**Your task**
Everything from the line containing "The image size is (1080, 1007)." to the last line of the data below should be copied word for word, and nothing else.

**Given records**
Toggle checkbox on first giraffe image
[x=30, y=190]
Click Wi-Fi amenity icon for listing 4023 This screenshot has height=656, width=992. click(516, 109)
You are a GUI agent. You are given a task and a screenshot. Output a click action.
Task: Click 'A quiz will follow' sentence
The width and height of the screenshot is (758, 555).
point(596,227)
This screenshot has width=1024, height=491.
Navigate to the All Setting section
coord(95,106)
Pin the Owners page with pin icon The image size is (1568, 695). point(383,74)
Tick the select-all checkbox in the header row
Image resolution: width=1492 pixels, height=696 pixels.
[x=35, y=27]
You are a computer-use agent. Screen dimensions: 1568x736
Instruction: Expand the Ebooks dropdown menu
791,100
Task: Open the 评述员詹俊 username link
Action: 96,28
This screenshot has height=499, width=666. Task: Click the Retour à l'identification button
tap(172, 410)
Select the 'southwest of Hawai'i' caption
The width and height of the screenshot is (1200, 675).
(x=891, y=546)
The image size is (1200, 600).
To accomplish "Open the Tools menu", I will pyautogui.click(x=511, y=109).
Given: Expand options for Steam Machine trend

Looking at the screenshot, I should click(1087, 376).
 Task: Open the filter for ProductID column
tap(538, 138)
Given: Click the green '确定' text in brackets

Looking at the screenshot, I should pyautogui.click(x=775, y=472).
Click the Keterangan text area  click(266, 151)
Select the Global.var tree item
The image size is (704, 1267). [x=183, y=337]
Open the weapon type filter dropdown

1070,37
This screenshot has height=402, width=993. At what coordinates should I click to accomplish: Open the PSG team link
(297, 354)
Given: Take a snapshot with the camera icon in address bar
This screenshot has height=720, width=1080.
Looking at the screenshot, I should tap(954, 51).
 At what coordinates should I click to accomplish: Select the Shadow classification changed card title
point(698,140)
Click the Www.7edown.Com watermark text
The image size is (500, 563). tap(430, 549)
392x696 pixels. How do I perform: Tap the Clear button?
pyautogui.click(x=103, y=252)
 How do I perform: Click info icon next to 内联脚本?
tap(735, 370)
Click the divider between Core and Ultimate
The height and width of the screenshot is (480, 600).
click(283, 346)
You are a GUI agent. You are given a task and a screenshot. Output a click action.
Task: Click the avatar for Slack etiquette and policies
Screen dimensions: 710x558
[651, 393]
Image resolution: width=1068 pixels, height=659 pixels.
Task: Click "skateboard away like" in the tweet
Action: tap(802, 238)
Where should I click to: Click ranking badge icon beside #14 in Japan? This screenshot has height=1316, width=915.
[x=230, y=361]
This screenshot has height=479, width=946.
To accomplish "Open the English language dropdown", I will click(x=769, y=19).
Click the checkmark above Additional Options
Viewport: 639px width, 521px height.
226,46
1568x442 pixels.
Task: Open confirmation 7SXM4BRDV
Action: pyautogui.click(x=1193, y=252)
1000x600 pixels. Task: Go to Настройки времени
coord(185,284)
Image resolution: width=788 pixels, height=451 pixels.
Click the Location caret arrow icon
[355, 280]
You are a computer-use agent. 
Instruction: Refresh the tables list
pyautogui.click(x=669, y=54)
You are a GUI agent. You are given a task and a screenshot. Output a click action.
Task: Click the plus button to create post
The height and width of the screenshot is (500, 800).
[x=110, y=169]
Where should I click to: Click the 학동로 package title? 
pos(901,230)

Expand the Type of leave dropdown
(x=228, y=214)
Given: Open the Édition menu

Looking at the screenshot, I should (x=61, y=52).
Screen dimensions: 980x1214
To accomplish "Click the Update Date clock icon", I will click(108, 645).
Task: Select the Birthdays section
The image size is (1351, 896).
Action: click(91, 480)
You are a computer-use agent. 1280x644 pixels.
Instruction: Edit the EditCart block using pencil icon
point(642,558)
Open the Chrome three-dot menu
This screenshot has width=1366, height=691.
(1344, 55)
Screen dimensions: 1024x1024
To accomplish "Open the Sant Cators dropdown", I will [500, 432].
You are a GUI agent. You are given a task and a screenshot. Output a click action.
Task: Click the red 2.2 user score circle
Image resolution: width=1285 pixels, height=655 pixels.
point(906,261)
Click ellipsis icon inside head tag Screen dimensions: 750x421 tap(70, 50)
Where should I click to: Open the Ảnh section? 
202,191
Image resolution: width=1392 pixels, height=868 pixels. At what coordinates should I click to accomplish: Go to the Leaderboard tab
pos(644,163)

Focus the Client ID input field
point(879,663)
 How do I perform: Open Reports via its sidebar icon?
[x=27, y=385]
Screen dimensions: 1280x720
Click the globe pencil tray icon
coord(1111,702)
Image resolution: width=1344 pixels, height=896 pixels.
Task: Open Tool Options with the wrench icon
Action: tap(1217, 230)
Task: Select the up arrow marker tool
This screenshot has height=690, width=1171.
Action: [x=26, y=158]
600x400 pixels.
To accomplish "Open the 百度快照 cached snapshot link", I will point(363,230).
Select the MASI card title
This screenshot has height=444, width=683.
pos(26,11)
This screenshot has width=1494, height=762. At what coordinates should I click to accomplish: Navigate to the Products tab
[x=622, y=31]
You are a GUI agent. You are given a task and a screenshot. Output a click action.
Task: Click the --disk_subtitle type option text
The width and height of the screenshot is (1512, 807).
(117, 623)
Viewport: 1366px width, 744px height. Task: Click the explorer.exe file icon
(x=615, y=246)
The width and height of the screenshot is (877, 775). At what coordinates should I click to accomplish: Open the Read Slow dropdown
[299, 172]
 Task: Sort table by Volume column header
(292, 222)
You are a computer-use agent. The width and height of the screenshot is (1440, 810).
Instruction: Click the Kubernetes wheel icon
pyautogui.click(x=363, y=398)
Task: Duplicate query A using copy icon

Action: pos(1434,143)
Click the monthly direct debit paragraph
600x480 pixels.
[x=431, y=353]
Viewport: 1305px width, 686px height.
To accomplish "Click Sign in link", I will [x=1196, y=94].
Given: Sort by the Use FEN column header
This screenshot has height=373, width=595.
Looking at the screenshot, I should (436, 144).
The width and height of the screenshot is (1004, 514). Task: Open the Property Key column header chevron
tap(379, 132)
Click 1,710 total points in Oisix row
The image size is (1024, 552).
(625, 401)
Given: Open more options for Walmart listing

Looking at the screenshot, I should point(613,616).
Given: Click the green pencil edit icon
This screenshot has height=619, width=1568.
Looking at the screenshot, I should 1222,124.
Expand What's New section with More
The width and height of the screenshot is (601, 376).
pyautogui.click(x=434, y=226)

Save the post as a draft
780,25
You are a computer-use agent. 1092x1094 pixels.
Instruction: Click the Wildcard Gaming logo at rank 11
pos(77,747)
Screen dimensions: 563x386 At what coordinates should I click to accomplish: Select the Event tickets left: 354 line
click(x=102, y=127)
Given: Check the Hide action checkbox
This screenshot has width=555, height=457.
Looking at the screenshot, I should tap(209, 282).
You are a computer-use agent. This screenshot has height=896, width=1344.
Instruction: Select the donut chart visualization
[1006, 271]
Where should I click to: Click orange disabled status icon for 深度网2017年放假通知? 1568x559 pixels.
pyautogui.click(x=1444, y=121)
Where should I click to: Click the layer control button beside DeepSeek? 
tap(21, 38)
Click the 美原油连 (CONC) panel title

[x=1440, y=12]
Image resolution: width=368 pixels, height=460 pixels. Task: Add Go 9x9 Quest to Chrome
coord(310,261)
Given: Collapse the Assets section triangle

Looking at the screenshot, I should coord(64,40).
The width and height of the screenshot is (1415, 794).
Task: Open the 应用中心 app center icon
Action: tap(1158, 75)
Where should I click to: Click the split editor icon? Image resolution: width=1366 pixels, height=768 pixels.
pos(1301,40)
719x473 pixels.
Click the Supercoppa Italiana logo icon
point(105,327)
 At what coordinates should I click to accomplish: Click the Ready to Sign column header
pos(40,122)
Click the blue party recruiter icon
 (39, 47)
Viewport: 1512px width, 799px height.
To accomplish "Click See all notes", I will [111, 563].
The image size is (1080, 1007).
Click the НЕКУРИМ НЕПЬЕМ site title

**Answer box**
The image size is (1080, 1007).
Click the НЕКУРИМ НЕПЬЕМ site title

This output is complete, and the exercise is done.